• _EXCERPTED PASSAGE_:
------------------------------------------------
In development · February 1, 2026
Futz
Native macOS browser built on WebKit — four tab placements, twelve live-updating customizations, and one-click import from any Chromium browser.
Futz is a personal macOS browser I designed and built from scratch because I wanted a daily driver that felt like a first-party Apple app instead of another Chrome clone or Electron wrapper. It's a native app — Swift, SwiftUI, and WKWebView — so page rendering is identical to Safari while every pixel of chrome was written for how I actually browse. Twelve customization controls update live with no restart: sidebar width, tab row height, animation intensity, sidebar material, content corner radius, UI font scale, and more.
The architecture is content-first by design. Nav controls, address bar, and tabs live in a minimal sidebar — left, right, collapsed into a horizontal top bar, or hidden entirely depending on the mood of the day. A ⌘K command palette searches open tabs, bookmarks, and history in one pass, and the full keyboard shortcut set (⌘T, ⌘W, ⌘L, ⌘1–9, ⌘[ ⌘], ⌘F) covers 95% of navigation without touching the mouse. The content area is just the web page, clipped to a rounded rectangle with a hairline border. No noise.
------------------------------------------------
• _RAW DATA_:
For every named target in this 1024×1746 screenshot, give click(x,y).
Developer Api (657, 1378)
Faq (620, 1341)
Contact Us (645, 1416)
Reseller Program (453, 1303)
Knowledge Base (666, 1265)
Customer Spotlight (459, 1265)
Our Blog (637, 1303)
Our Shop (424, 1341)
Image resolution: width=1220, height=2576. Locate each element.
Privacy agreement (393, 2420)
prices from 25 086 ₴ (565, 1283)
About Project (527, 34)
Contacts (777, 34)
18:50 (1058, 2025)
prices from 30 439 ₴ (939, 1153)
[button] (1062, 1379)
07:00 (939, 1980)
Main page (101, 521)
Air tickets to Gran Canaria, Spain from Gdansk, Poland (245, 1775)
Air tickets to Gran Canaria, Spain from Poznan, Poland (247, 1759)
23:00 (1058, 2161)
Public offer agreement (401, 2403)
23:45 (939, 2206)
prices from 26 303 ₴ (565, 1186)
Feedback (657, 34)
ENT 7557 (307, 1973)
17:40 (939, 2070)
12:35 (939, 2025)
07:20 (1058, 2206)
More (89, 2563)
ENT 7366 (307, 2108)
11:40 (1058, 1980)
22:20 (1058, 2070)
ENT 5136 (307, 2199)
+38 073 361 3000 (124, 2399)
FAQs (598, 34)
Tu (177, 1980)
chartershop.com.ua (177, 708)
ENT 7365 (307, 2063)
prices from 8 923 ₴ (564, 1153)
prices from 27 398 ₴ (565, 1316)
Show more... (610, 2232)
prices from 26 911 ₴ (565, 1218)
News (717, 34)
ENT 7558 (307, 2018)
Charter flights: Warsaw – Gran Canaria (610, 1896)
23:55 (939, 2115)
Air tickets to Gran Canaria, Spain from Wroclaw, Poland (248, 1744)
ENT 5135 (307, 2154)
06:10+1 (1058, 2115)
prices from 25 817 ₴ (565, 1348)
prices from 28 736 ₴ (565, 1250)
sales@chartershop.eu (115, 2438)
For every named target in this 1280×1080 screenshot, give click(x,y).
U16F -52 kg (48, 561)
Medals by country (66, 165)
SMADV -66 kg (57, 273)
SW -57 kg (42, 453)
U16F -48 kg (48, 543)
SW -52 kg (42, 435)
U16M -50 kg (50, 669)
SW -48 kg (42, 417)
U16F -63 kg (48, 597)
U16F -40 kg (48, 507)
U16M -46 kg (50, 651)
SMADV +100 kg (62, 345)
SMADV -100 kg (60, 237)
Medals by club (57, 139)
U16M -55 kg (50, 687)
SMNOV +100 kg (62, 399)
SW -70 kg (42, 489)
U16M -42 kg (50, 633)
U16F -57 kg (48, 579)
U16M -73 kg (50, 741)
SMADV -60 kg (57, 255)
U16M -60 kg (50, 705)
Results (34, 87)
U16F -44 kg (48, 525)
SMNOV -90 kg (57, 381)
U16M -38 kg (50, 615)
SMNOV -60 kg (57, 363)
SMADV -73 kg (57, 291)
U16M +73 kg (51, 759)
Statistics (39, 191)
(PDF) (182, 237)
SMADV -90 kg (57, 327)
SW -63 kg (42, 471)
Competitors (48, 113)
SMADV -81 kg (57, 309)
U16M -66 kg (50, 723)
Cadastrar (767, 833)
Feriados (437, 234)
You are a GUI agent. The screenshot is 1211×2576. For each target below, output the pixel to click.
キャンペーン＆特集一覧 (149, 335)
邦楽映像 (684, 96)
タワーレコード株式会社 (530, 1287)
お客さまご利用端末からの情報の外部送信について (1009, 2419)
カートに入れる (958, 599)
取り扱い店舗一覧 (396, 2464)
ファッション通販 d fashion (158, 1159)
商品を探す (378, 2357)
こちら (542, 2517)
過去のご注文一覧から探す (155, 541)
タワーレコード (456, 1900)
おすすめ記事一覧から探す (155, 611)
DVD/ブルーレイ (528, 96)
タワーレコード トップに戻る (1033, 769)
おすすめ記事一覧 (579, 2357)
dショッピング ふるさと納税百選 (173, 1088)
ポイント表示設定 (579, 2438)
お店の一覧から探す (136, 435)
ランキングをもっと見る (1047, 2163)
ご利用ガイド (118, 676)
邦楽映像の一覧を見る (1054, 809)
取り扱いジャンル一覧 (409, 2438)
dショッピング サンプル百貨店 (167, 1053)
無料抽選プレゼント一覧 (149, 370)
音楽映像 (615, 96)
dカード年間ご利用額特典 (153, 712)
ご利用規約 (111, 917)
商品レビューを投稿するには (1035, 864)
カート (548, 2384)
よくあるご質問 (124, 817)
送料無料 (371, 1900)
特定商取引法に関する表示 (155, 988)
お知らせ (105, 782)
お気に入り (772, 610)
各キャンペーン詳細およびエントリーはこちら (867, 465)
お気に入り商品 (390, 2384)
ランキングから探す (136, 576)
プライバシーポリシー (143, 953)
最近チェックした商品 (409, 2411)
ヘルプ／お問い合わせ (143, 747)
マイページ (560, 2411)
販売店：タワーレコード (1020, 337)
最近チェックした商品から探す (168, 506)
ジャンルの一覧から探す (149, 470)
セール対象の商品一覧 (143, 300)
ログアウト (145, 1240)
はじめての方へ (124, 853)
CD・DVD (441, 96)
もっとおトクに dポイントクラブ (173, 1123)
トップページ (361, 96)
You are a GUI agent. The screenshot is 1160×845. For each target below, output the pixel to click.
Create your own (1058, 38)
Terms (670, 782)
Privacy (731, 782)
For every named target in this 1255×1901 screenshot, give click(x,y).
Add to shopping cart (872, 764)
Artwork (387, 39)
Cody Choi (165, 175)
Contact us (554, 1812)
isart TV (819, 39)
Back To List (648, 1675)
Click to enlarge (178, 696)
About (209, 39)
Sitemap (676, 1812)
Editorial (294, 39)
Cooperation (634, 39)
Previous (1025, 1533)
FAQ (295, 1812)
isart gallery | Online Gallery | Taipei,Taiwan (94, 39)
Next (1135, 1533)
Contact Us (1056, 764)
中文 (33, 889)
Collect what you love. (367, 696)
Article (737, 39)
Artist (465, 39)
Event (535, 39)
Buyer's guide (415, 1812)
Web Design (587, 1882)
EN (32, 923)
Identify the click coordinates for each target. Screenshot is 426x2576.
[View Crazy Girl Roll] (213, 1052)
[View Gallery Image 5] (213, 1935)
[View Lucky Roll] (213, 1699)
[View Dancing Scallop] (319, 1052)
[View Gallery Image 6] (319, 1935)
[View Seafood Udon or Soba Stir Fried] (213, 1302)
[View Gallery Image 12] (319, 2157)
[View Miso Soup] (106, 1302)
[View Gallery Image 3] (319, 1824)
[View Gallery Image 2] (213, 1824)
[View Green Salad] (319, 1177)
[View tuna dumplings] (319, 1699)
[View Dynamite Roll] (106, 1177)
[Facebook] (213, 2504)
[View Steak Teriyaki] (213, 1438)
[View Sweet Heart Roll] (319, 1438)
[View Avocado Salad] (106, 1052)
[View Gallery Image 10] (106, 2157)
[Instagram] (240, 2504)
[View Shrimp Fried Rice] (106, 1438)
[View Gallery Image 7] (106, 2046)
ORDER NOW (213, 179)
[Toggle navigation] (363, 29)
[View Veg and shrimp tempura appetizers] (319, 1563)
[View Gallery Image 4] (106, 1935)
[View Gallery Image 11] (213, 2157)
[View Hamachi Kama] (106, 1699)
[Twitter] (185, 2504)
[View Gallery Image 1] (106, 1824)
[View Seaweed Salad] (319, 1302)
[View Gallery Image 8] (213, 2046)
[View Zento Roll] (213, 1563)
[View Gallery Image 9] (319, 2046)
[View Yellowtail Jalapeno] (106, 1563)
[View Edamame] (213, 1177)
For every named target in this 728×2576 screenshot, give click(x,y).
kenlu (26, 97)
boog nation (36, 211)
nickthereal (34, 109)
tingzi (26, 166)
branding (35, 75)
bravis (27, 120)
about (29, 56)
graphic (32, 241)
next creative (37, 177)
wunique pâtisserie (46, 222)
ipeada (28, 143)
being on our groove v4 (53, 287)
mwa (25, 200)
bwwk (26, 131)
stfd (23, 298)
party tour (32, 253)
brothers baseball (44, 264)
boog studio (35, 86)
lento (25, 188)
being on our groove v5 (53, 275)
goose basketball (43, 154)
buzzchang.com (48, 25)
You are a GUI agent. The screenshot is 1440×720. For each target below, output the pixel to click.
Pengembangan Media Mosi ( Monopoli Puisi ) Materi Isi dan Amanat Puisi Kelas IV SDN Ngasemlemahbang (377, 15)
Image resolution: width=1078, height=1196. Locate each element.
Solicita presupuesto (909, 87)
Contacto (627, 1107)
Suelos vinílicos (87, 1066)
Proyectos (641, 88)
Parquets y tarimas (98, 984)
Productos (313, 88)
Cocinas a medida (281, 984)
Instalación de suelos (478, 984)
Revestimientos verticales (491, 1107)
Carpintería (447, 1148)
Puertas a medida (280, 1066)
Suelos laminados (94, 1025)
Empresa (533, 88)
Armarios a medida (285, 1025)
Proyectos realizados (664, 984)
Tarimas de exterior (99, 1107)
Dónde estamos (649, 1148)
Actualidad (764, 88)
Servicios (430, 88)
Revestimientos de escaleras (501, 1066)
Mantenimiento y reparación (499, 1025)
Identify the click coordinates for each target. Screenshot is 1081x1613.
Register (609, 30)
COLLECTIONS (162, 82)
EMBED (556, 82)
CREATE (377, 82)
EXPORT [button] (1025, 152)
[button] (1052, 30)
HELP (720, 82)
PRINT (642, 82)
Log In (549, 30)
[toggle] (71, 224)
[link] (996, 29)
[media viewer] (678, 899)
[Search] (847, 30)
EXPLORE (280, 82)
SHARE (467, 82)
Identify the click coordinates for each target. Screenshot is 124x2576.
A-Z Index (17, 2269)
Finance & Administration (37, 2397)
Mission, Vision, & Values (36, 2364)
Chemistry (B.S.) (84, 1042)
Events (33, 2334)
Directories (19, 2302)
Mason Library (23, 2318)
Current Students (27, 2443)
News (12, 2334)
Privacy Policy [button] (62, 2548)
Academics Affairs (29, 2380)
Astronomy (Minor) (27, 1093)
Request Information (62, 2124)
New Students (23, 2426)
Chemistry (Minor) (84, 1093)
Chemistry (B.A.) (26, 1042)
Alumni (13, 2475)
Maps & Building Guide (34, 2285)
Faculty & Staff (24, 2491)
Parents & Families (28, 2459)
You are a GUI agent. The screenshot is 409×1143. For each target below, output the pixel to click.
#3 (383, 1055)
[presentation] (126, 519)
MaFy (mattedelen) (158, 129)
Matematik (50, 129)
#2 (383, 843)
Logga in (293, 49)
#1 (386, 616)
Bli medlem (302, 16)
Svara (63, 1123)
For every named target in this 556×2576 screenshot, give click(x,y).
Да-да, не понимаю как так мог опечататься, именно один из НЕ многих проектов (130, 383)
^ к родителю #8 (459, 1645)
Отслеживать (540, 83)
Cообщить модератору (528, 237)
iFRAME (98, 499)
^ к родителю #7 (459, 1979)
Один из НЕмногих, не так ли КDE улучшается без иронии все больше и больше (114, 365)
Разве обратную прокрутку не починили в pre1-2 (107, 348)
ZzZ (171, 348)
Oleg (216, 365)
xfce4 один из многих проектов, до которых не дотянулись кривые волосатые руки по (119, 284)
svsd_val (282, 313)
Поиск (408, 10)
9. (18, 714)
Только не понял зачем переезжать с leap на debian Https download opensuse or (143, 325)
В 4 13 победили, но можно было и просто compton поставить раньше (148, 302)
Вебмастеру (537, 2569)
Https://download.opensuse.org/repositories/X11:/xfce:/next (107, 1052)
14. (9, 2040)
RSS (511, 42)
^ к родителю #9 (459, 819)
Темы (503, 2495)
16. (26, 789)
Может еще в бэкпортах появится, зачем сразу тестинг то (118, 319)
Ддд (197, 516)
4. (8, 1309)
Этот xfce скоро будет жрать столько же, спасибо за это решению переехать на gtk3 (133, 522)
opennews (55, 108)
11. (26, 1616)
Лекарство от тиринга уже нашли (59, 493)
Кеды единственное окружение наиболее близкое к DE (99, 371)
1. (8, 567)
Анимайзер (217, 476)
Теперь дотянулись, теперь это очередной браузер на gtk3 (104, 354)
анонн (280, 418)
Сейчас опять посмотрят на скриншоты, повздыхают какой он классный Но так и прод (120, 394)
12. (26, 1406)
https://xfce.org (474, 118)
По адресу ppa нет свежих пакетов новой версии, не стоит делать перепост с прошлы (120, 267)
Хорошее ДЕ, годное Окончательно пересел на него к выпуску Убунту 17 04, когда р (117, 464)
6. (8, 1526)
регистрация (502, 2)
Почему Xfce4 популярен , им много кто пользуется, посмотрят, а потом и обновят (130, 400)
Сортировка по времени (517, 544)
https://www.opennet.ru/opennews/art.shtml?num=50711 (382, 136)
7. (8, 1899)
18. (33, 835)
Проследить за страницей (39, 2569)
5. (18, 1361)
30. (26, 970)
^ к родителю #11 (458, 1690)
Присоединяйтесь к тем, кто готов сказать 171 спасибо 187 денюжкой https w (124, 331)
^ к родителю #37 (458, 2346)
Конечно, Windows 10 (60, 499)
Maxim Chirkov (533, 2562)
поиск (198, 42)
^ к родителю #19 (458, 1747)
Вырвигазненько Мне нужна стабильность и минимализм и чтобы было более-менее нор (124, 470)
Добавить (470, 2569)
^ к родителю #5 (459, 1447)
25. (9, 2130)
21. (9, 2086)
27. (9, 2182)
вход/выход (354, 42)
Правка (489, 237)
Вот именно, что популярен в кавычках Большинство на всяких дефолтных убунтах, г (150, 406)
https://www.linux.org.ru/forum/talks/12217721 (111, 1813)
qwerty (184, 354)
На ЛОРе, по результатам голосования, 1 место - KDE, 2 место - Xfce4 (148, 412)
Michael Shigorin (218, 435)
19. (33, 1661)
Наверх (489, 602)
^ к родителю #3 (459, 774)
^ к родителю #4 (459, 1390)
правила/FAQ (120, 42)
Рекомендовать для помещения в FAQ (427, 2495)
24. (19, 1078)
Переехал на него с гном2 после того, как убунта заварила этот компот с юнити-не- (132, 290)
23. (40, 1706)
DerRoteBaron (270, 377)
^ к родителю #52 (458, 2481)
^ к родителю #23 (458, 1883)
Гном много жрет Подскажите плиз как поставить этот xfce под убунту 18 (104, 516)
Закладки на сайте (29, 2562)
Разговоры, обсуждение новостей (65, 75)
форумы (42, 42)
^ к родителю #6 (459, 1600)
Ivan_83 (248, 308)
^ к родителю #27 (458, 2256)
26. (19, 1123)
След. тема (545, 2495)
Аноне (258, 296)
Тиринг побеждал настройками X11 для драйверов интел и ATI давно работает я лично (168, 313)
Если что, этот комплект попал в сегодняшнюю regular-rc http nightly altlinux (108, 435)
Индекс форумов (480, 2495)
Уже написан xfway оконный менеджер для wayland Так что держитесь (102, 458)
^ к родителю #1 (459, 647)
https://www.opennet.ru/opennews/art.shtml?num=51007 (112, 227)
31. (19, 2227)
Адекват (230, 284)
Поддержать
------------------------------------------------
• _WHAT IS EXPECTED_:
Continue the description of the Futz browser, picking up after its last sentence.

• _RESPONSE_:
Under the hood it's roughly 30 Swift files in a clean MVVM layout. Each tab owns its own WKWebView and navigation delegate for its full lifetime, so scroll position, JS state, and back/forward history survive tab switches for free. KVO on the web view drives @Published properties that SwiftUI reads from, and session state — which tabs are open, which is selected, pinned order, sidebar visibility — persists to JSON in Application Support.
I wrote a Chromium importer from scratch that parses the standard Bookmarks JSON and reads History via the SQLite3 C API, so transferring from Dia, Chrome, Arc, Brave, Edge, or Vivaldi takes one folder pick. Passwords get a deliberate no — they're encrypted with a macOS Keychain key Futz has no business decrypting, so iCloud Keychain handles autofill the same way it does in Safari.
Next up: reader mode via an injected Readability.js bundle, a proper downloads panel with WKDownloadDelegate, and spaces — separate WKWebsiteDataStores per space so work, school, and personal browsing don't share cookies or storage.